|Annie comes in contact with a member of a strange and exotic society known as "rich housewife."|
She not sure about anything -- except that she should save this little boy from being run over by a segway. The boy's mother, a rich mom from the Upper East Side, is very grateful. Annie introduces herself, but the mom mishears her and hears "I'm a nanny" instead of "I'm Annie." And wouldn't you know it? Mrs. X (as Annie calls her to protect her name) needs a nanny. Annie likes kids and needs some time to regroup and figure out her life, and decides this would be a good place for her to do that, but she signed up for way more than she thought.
This movie is quite a mishmash of genres, mainly a rom-com with a very large side of drama, or, maybe a drama with a medium side of comedy and a good taste of romance. It's narrated by, and from the perspective of Scarlett Johansson as Annie. Before watching this movie I heard an opinion that she was miscast to be the lead of this movie, and maybe that's so -- it was based on a book that may have a very different kind of lead -- and she certainly is an unconventional choice to play a mild mannered casual everyday kind of girl, but it's exactly that that makes her and the film she leads stand out from other drama heavy rom-coms. She was charming and complimented the script and film style well I thought.
|These two go way back, don't they?|
On the other side of the romance is another familiar Avenger: Chris Evans. He is the "Harvard Hottie" from upstairs and don't worry, his lack of a name doesn't mean a bit-part role. Of course since there's more nanny drama than romance here their relationship gets the shorter end of the stick, but they're still plenty fun. They have really great chemistry together, as you know if you've seen The Winter Soldier, and this just has a little bit more romance for them to deal with.
Things start getting serious though, when dealing with the X's. Annie uses her time working for Mrs. X as an opportunity to do a kind of anthropogenic study on high class New York families. I don't know at all from experience, but I imagine that some things she observes and the film shows us are stereotypes and/or exaggerations, but some probably hits home too. And for more than just those lucky enough to call the upper east side their home.
|Not amused. Not at all amused.|
Mrs. X is Laura Linney. I adore Laura Linney, though I've only seen her in a few things, and I must say she really impressed me in this role. Her character was tragic and complex and full of hard layers and the way she played it was well-near mesmerizing. She controlled the screen while it showed her. As far as I can tell, the character was her type -- the lady who is bright and cheerful on the outside but hiding lots of darker things underneath -- but it didn't feel like just another typical role, it felt like a very thoughtful performance, even if the character was just a generalization of that kind of woman. Her son Grayer is played by Nicholas Art and is only occasionally annoying, when he's supposed to be, and is otherwise quite a charmer and quite an actor.

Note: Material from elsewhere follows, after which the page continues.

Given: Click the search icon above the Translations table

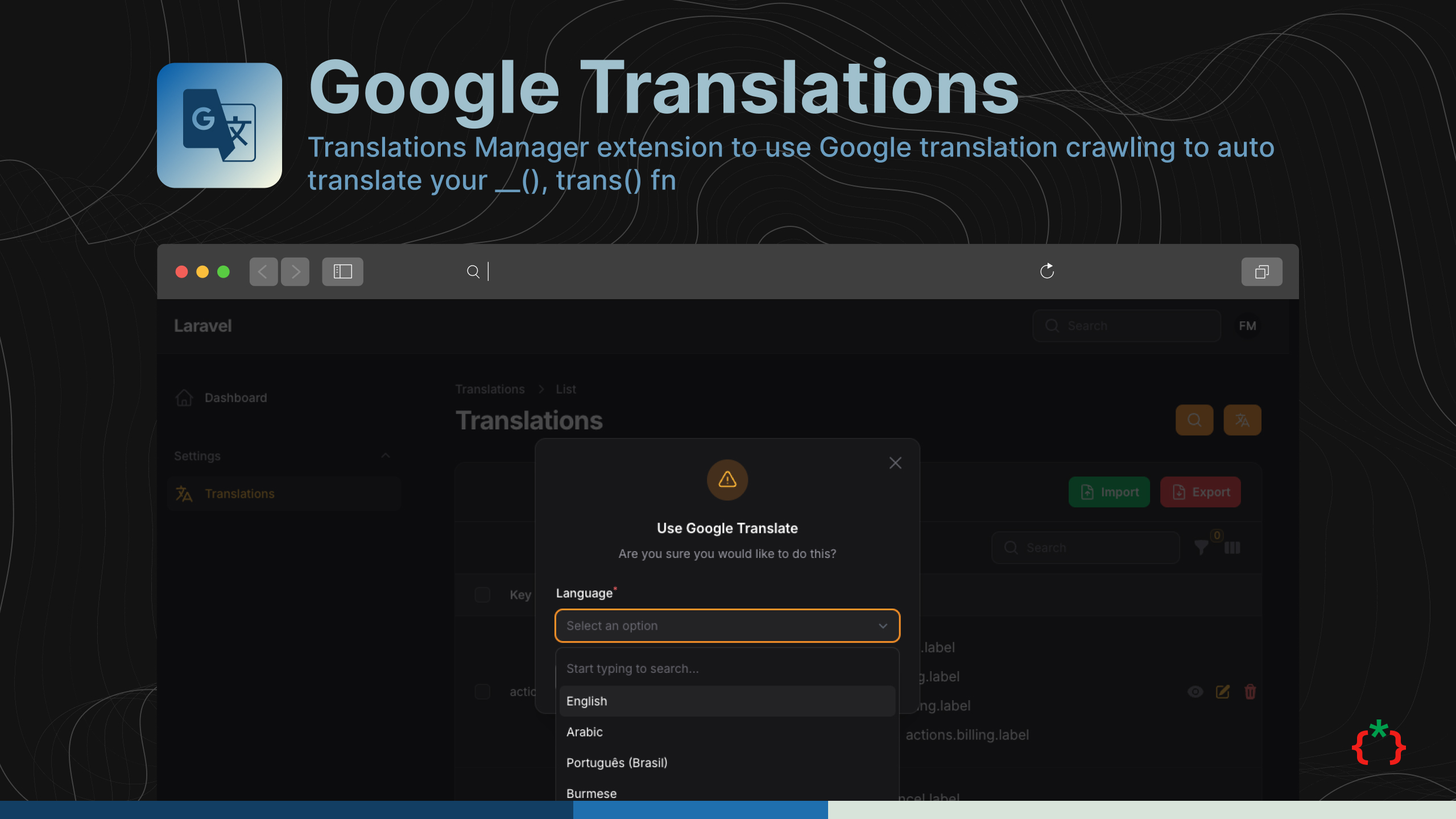Looking at the screenshot, I should pyautogui.click(x=1194, y=420).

Another generalized character is Mrs. X's distant, cold, super rich husband. He is played by Paul Giamatti, and not at all his type. It was rather scary actually; when the character is first introduced they hide is face for a time, and when it's finally revealed it's made up to be unsettling -- light reddish hair, and contacts to make his eyes a lighter blue. He looks as if he has no soul. And of course Giamatti's performance uses and grows on that impression. He is quite the pro, and produces a character that is arguably stereotyped and just as arguably accurate.

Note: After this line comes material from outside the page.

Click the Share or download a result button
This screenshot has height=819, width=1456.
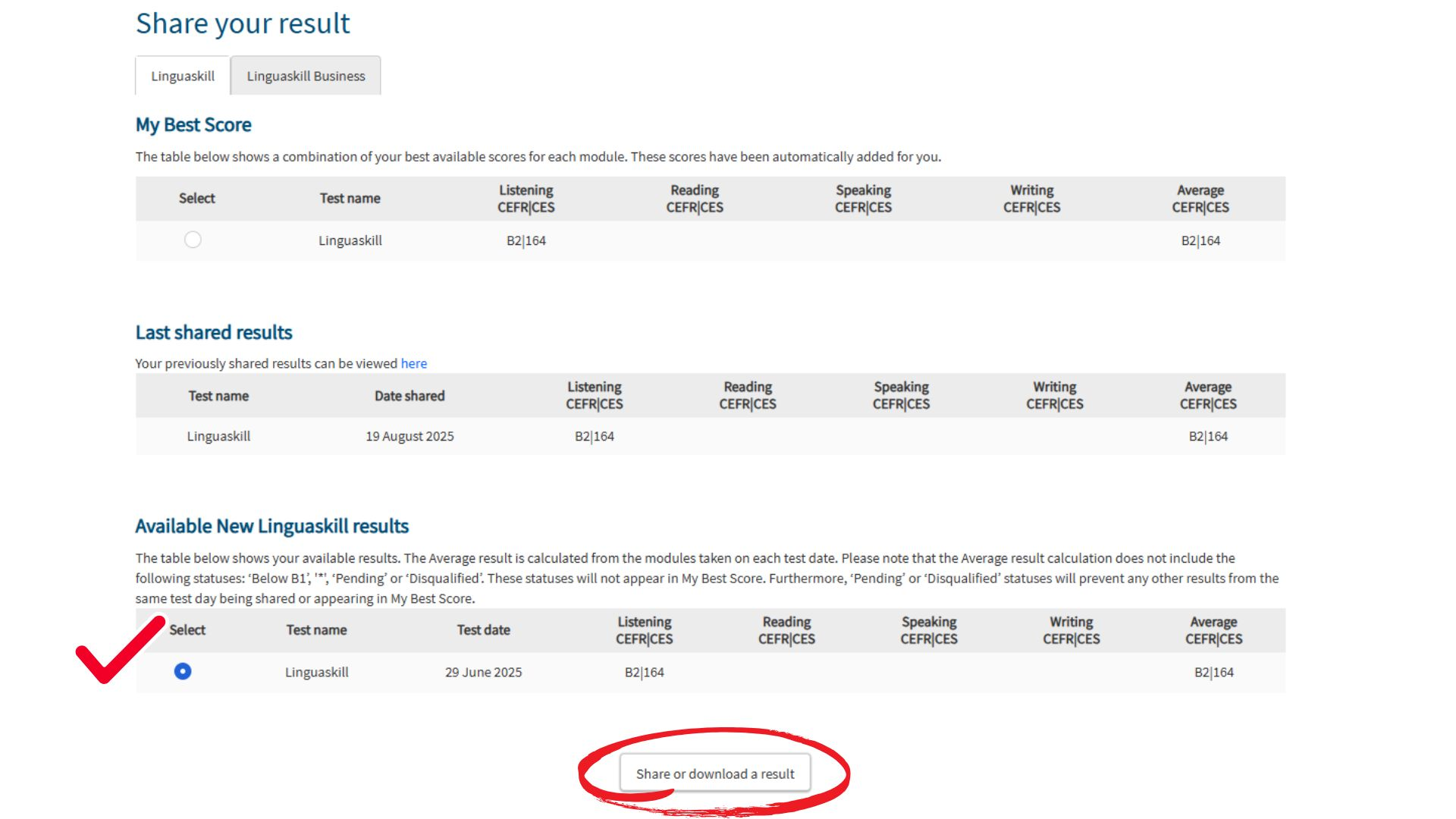[x=714, y=774]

|We all know those looks.|
The comedy is hit and miss -- some silly, slapstick type things and some things that warranted a chuckle, but nothing particularly flat or particularly memorable. As a rom-com -- however partially -- this movie is not missing any Oscars it's worthy of by being overlooked and disregarded. But, as a rom-com, it actually impresses by being a satisfying lighthearted romance and adding some pretty deep and heartfelt themes and lessons to the mix as well. It's an involving, sweet story that gets its truths right, and is full of talent, making a quite enjoyable glance into a fictional exhibit featuring the strange culture of plastic families and their overwhelmed and observant nannies.